::: Data records :::

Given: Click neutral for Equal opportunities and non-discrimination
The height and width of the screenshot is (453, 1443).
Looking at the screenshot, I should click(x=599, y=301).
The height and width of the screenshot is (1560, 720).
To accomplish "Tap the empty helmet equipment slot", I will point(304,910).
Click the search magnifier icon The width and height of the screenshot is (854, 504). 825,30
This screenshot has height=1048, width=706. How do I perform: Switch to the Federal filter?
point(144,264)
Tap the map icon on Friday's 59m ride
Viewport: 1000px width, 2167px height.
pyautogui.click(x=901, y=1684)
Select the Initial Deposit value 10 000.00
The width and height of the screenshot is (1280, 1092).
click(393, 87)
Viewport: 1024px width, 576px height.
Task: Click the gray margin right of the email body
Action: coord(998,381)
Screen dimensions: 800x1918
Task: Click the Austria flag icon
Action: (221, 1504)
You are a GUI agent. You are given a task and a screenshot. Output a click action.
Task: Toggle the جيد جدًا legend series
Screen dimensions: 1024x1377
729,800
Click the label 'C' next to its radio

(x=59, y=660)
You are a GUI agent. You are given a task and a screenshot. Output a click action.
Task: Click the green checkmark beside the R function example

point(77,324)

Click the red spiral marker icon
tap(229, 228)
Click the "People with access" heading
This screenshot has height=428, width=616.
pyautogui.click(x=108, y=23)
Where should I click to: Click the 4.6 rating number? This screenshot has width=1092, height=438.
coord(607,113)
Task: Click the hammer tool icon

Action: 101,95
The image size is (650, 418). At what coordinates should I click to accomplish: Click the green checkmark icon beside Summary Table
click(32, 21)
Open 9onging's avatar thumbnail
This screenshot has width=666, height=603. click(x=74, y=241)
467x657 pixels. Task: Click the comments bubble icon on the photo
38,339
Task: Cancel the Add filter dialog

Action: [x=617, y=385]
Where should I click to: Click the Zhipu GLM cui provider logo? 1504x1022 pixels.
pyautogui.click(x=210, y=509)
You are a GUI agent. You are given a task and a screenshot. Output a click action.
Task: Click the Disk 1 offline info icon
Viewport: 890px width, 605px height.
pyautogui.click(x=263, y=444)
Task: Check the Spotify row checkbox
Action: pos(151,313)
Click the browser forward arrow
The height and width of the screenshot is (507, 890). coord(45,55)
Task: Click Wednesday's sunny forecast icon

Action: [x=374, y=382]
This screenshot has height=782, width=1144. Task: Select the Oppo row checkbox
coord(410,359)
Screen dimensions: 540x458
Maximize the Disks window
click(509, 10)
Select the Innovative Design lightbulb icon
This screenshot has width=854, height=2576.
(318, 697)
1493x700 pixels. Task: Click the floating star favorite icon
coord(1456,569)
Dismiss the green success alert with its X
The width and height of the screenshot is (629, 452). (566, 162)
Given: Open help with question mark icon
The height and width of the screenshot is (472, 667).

:::

* Work instruction: The full set of entries must be printed again without any alteration.

* Answer area:
Given: Click neutral for Equal opportunities and non-discrimination
The height and width of the screenshot is (453, 1443).
Looking at the screenshot, I should click(x=599, y=301).
The height and width of the screenshot is (1560, 720).
To accomplish "Tap the empty helmet equipment slot", I will point(304,910).
Click the search magnifier icon The width and height of the screenshot is (854, 504). 825,30
This screenshot has height=1048, width=706. How do I perform: Switch to the Federal filter?
point(144,264)
Tap the map icon on Friday's 59m ride
Viewport: 1000px width, 2167px height.
pyautogui.click(x=901, y=1684)
Select the Initial Deposit value 10 000.00
The width and height of the screenshot is (1280, 1092).
click(393, 87)
Viewport: 1024px width, 576px height.
Task: Click the gray margin right of the email body
Action: coord(998,381)
Screen dimensions: 800x1918
Task: Click the Austria flag icon
Action: (221, 1504)
You are a GUI agent. You are given a task and a screenshot. Output a click action.
Task: Toggle the جيد جدًا legend series
Screen dimensions: 1024x1377
729,800
Click the label 'C' next to its radio

(x=59, y=660)
You are a GUI agent. You are given a task and a screenshot. Output a click action.
Task: Click the green checkmark beside the R function example

point(77,324)

Click the red spiral marker icon
tap(229, 228)
Click the "People with access" heading
This screenshot has height=428, width=616.
pyautogui.click(x=108, y=23)
Where should I click to: Click the 4.6 rating number? This screenshot has width=1092, height=438.
coord(607,113)
Task: Click the hammer tool icon

Action: 101,95
The image size is (650, 418). At what coordinates should I click to accomplish: Click the green checkmark icon beside Summary Table
click(32, 21)
Open 9onging's avatar thumbnail
This screenshot has width=666, height=603. click(x=74, y=241)
467x657 pixels. Task: Click the comments bubble icon on the photo
38,339
Task: Cancel the Add filter dialog

Action: [x=617, y=385]
Where should I click to: Click the Zhipu GLM cui provider logo? 1504x1022 pixels.
pyautogui.click(x=210, y=509)
You are a GUI agent. You are given a task and a screenshot. Output a click action.
Task: Click the Disk 1 offline info icon
Viewport: 890px width, 605px height.
pyautogui.click(x=263, y=444)
Task: Check the Spotify row checkbox
Action: pos(151,313)
Click the browser forward arrow
The height and width of the screenshot is (507, 890). coord(45,55)
Task: Click Wednesday's sunny forecast icon

Action: [x=374, y=382]
This screenshot has height=782, width=1144. Task: Select the Oppo row checkbox
coord(410,359)
Screen dimensions: 540x458
Maximize the Disks window
click(509, 10)
Select the Innovative Design lightbulb icon
This screenshot has width=854, height=2576.
(318, 697)
1493x700 pixels. Task: Click the floating star favorite icon
coord(1456,569)
Dismiss the green success alert with its X
The width and height of the screenshot is (629, 452). (566, 162)
Given: Open help with question mark icon
The height and width of the screenshot is (472, 667).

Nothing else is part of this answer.